#### Complete the following
a) Which usernames head the posts in the forum thread about the new Sage dual boiler? Give each one once.
b) Carry on the forum thread about the new Sage dual boiler from its last post.

# Finally my new machine arrived today! sage db



## hilltopbrews (May 17, 2013)

I finally got my sage dual boiler today! Now waiting for my eureka mignon.

Looks like my gaggia and mc2 will be up for sale in the next month...

Note. Tried my gaggia bottomless portafilter with the sage db and it seems to fit. Will try to extract coffee with it.


----------



## Phil104 (Apr 15, 2014)

Hope you were pleased with the coffee out of your new machine. When I've changed kit, I have usually needed to adjust my process to take account of the differences.


----------



## hilltopbrews (May 17, 2013)

Phil104 said:


> Hope you were pleased with the coffee out of your new machine. When I've changed kit, I have usually needed to adjust my process to take account of the differences.


I am actually in the middle of getting to know the machine. Playing around with dose and grind. I'm also getting used to not using the bottomless filter although my gaggia bottomless portafilter fits sage db.

I'm using my hario grinder while I wait for my mignon.

I will like it once I finally figure it out!


----------



## hilltopbrews (May 17, 2013)

Phil104 said:


> Hope you were pleased with the coffee out of your new machine. When I've changed kit, I have usually needed to adjust my process to take account of the differences.


What is your usual dry input? I've been weighing 18g in. Not quite hitting 27g output in 30secs.


----------



## Phil104 (Apr 15, 2014)

Sarah0817 said:


> What is your usual dry input? I've been weighing 18g in. Not quite hitting 27g output in 30secs.


It's a great process, I think, learning about new machine although sometimes little frustrations along the way. I don't use a Sage but I usually weigh 17g in an 18g basket and aim for around 34g in 36 secs. As you will know, you'll find it harder to get consistency with the hario. I used one with my Classic until I got a Mignon (but now don't have either although have kept the Hario for sentimental reasons and occasionally use it for brewed).


----------



## hilltopbrews (May 17, 2013)

Can't wait for my mignon. I think it will be a better grinder to use for it. Have given up on hario and decided to use iberital for the meantime. Have to grind a lot finer than gaggia's.

I've also used gaggia's bottomless portafilter and it's absolutely fine. Used the basket that came with the portafilter which fits perfectly. The sage basket fits too but when putting it on, it's too tight. I probably won't be selling my bottomless filter with my gaggia.

There is a massive difference especially with the milk wand. The froth I got was a lot smoother and steams the milk a lot faster than gaggia's.


----------



## DavecUK (Aug 6, 2013)

The taste should also improve further after a week or so, the new machine taste is a phenomenon I dislike, one of the reasons I dislike testing too many new machines..Until you get your new grinder, look at the pour for when to stop rather than the weight. I would imagine it might well be blonding before you stop the shot.


----------



## hilltopbrews (May 17, 2013)

Good god I have spent 3 and a half hours playing around with it!

I better wait for the grinder else I'll run out of beans.

Love the auto start function.


----------



## DoubleShot (Apr 23, 2014)

A SDB is like a fully loaded car full of extras. Lots of new bells and whistles to play around with!

#### Record excerpts
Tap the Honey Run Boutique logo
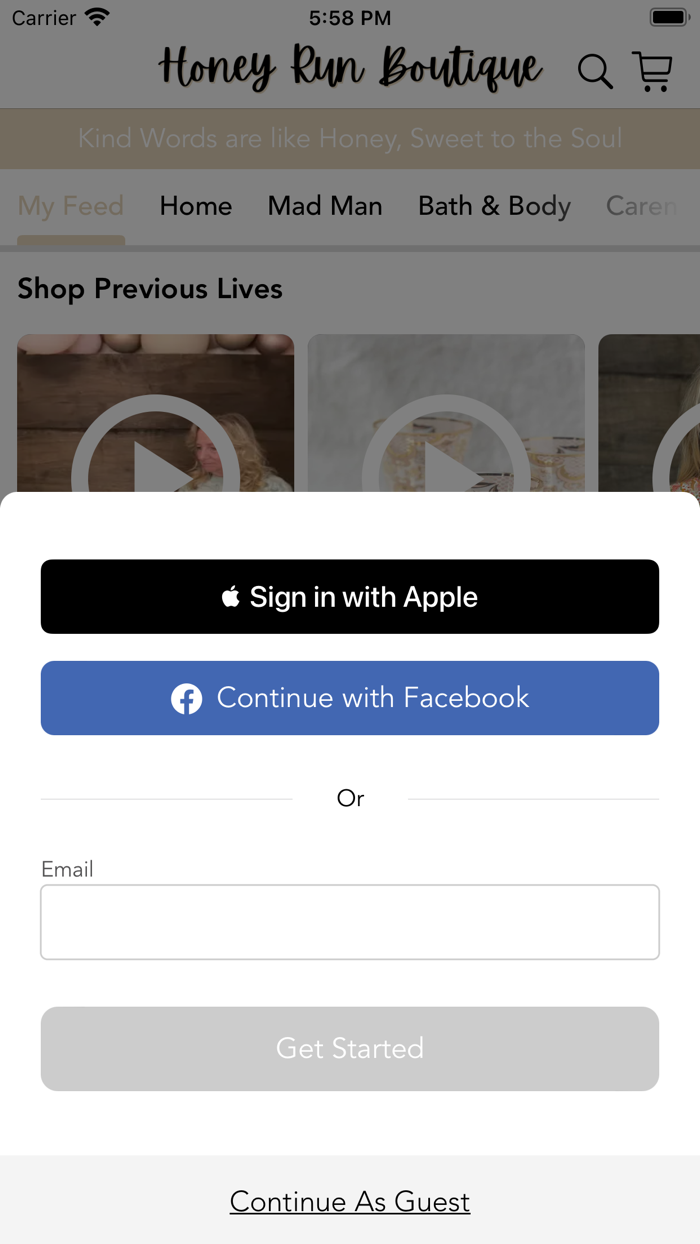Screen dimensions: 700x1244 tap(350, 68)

* * *

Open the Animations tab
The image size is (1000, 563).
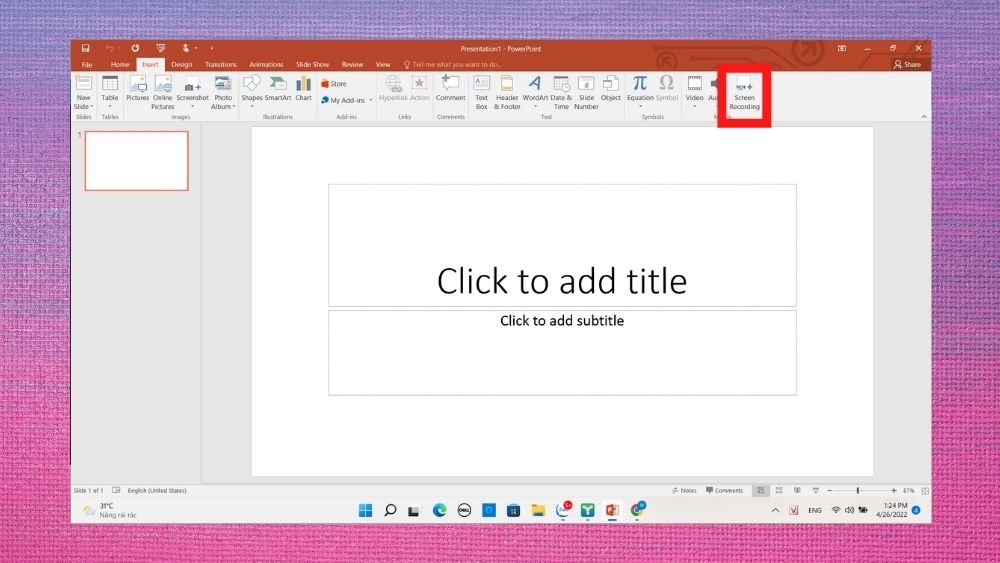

---

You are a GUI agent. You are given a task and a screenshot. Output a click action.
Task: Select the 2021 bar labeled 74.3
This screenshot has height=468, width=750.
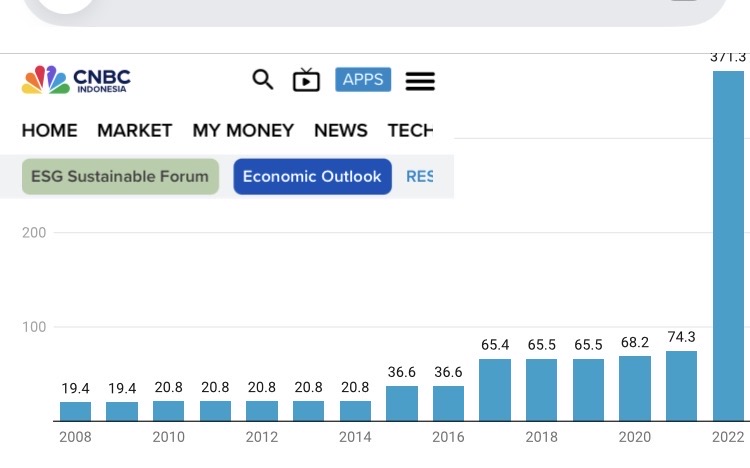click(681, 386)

#### Exercise results
a) hilltopbrews, Phil104, DavecUK, DoubleShot

b)
----------



## urbanbumpkin (Jan 30, 2013)

I didn't think the haggis classic pf would fit a sage. I've not tried it but thought it was different.


----------



## coffeechap (Apr 5, 2012)

urbanbumpkin said:


> I didn't think the haggis classic pf would fit a sage. I've not tried it but thought it was different.


The haggis classic, that sounds interesting


----------



## urbanbumpkin (Jan 30, 2013)

coffeechap said:


> The haggis classic, that sounds interesting


Ha ha it's aimed at the pro devolution market. Was meant to be gaggia, dam that predictive text!!!!


----------



## hilltopbrews (May 17, 2013)

Here's a video of the gaggia classic bottomless portafilter in sage db. I've had to adjust my dosage to 20g instead of the usual 18g. Excuse the terrible extraction! I haven't yet perfected the grind and tamp.


----------



## DoubleShot (Apr 23, 2014)

Looks like a shot of hot chocolate, lol! Thick and creamy!


----------



## robashton (May 9, 2015)

Welcome to the SDB club!


----------



## DoubleShot (Apr 23, 2014)

I feel there will be other new members joining the SDB club, in the not too distant future!


----------



## hilltopbrews (May 17, 2013)

The funny thing is my other half hates that it cost a lot of money. She still has no clue how much I paid for a brand new eureka mignon tho I'm hoping it's so small she won't notice I've got a new grinder. Anyway, I told her I can set the machine to turn on on its own at 6:45am and she can use the hot water dispenser for her morning tea. Before work today, she tried the hot water dispenser and has now fallen in love with it!


----------



## DoubleShot (Apr 23, 2014)

Happy days!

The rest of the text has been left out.